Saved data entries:
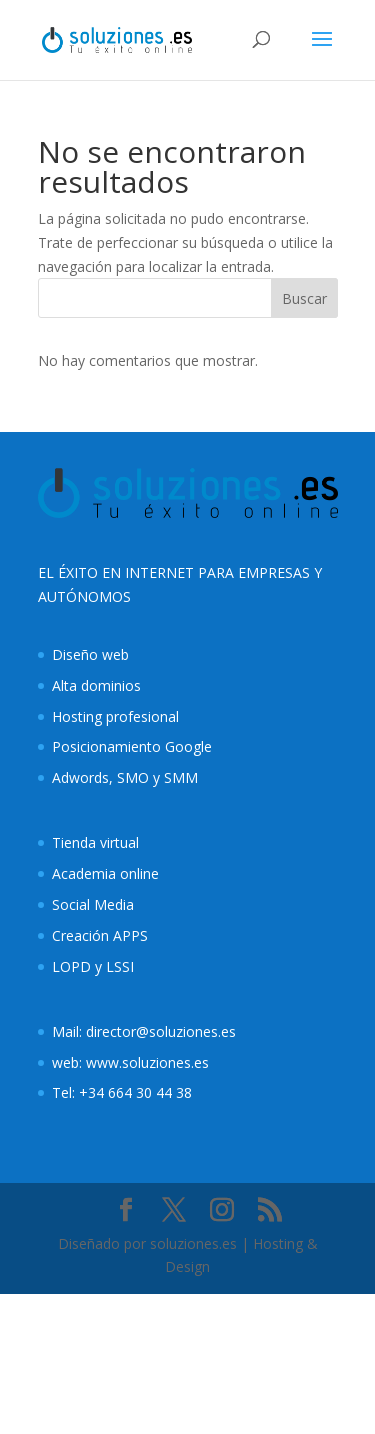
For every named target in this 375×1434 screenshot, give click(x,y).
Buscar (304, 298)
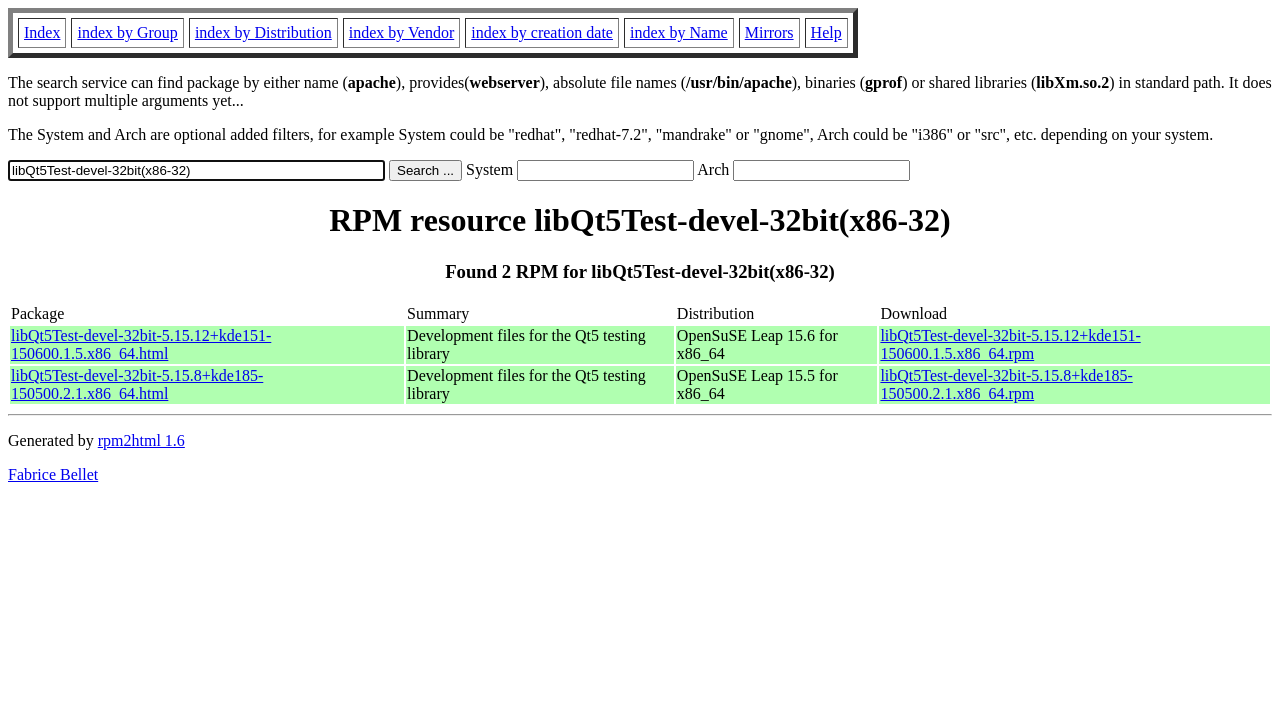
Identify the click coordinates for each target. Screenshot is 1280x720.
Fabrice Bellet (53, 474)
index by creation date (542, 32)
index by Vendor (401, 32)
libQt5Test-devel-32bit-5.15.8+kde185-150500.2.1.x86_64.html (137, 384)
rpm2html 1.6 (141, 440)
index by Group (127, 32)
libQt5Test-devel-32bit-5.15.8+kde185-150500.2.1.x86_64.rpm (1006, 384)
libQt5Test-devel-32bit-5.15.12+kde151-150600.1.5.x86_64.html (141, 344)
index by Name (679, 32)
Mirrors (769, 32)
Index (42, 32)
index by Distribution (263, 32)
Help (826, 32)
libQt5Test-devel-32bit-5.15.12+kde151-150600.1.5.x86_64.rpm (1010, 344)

Problem to work on:
Extract every line in the rows above that contains the string "click", and copy each one in full.

Expected answer:
For every named target in this 375×1434 screenshot, give click(x,y).
Identify the click coordinates for each target. Screenshot is 1280x720.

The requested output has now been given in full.